Exadata provides not only Smart Scans but at least a couple of ways to monitor them; which one you use is your choice, really, and it depends on if you want real time monitoring or just a daily report on how much Smart Scan activity occurred on a given day. Either way you’ll know if you’re executing Smart Scans and how much time (and I/O) you’ve saved because of them.

Speedy and smart. That’s a winning combination.

November 8, 2012

I Can’t Find My Keys

Filed under: Exadata — dfitzjarrell @ 10:32

Exadata offers many features to improve performance — Smart Scans, offloading, Infiniband internal network — but the one feature not often mentioned is the storage index. Designed to prevent Exadata from reading data blocks unnecessarily its purpose is sometimes not clearly explained, leading to confusion. So what is a storage index, where is it found and what does it do? Let’s see if we can answer those questions, and possibly a few more.

Exadata storage indexes are … indexes … but not in the usual bitmap/b-tree sense. You can’t use one to pinpoint the exact location of a particular record and you can’t scan one for a particular range of values. You can’t build one with DDL like ‘create storage index …’ because they are dynamically created in memory based on predicates in a where clause. How, then, are they built, what do they contain and what good purpose do they serve?

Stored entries

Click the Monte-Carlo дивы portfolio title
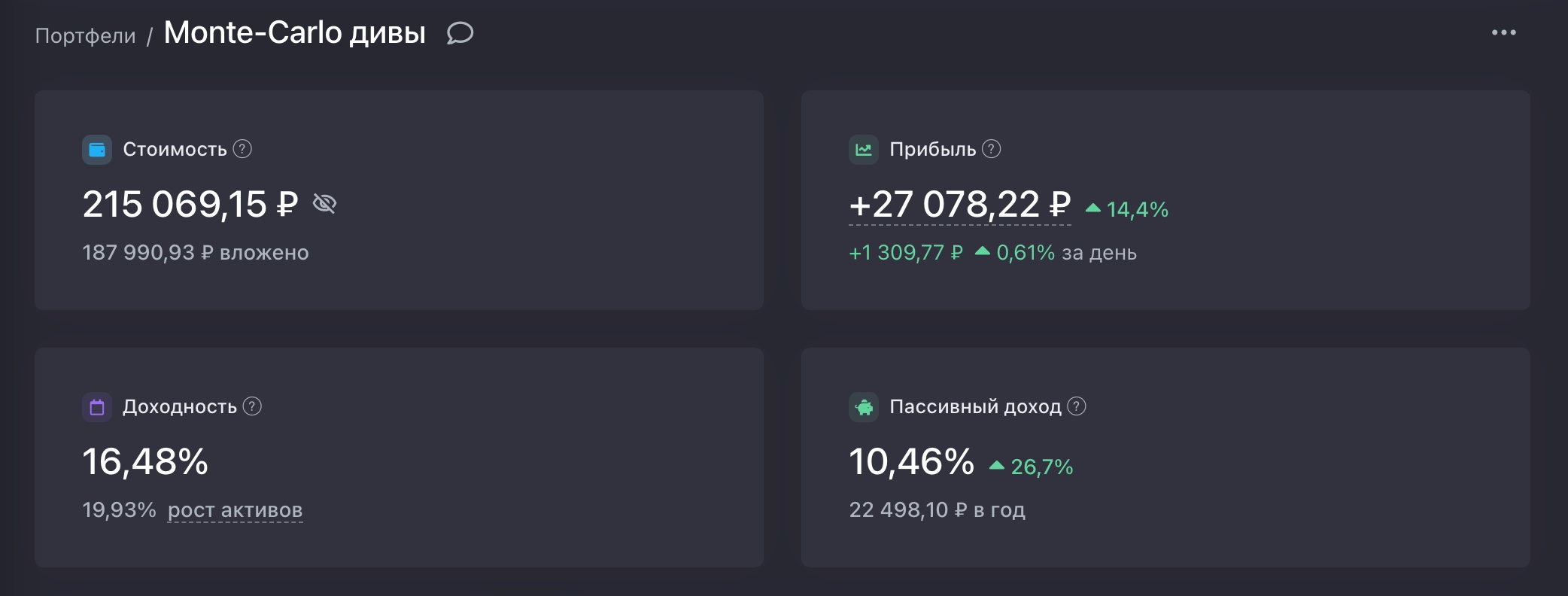Image resolution: width=1568 pixels, height=596 pixels. tap(295, 33)
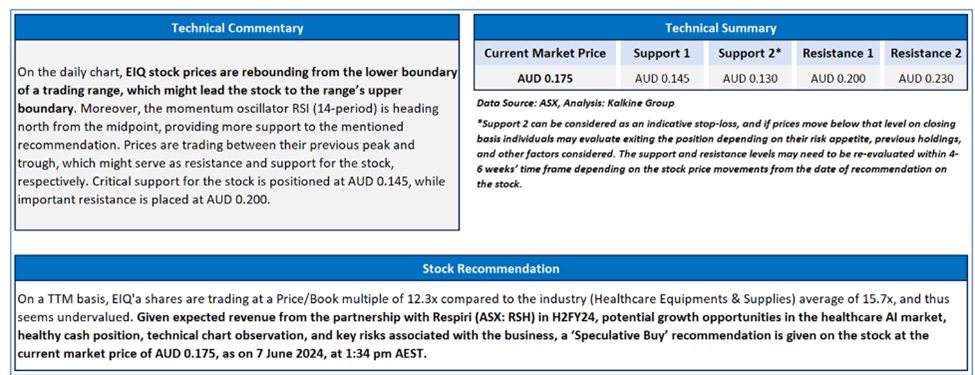This screenshot has height=375, width=975.
Task: Click the Stock Recommendation header bar
Action: [x=491, y=269]
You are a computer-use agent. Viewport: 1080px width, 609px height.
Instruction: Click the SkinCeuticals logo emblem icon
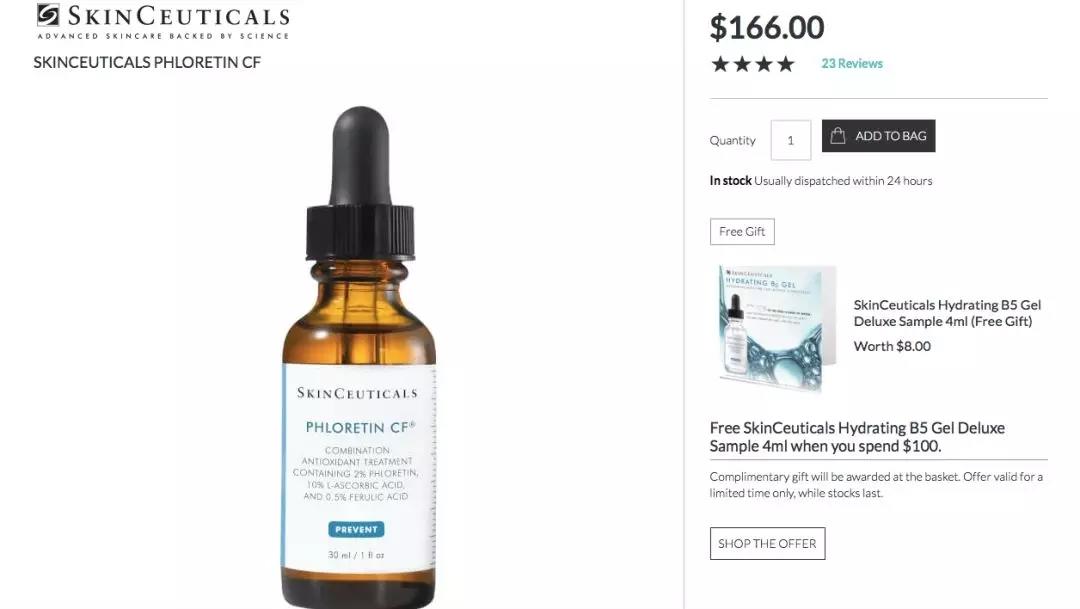48,14
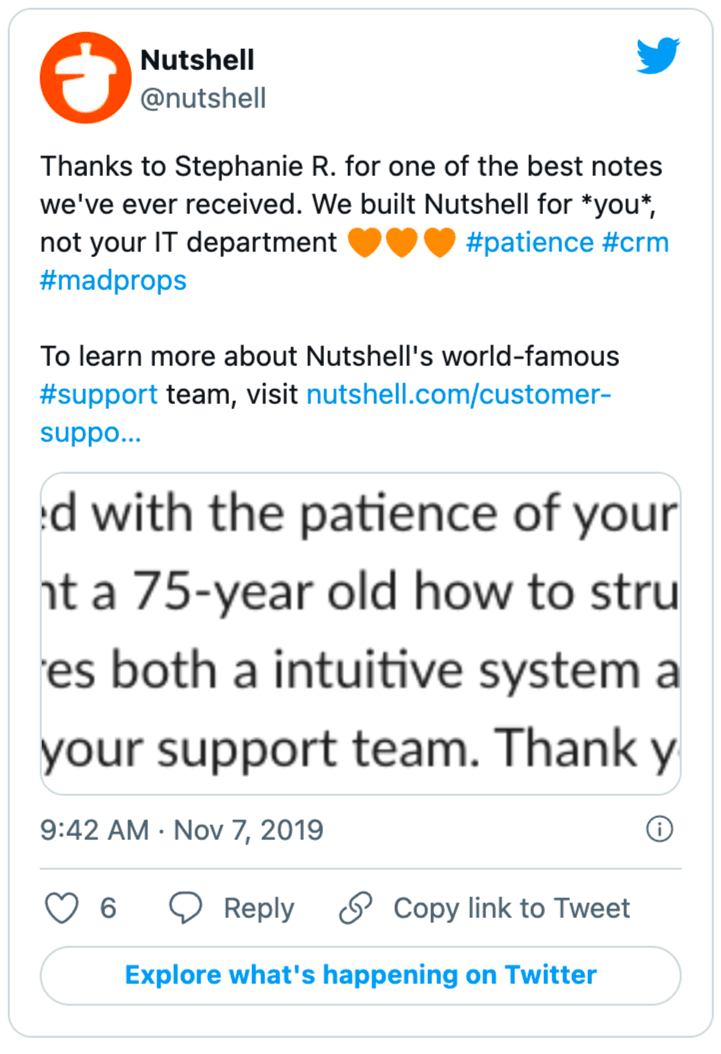The width and height of the screenshot is (721, 1054).
Task: Like the tweet with the heart icon
Action: (62, 907)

▶ Written tasks:
**a.** According to the Exadata post, why can't a storage index be built with DDL?
**b.** Repeat the Exadata post word for word, everything from "Speedy and smart." down to "a few more.".

▶ Final results:
**a.** Storage indexes are dynamically created in memory based on predicates in a where clause.

**b.**
Speedy and smart. That’s a winning combination.

November 8, 2012

I Can’t Find My Keys

Filed under: Exadata — dfitzjarrell @ 10:32

Exadata offers many features to improve performance — Smart Scans, offloading, Infiniband internal network — but the one feature not often mentioned is the storage index. Designed to prevent Exadata from reading data blocks unnecessarily its purpose is sometimes not clearly explained, leading to confusion. So what is a storage index, where is it found and what does it do? Let’s see if we can answer those questions, and possibly a few more.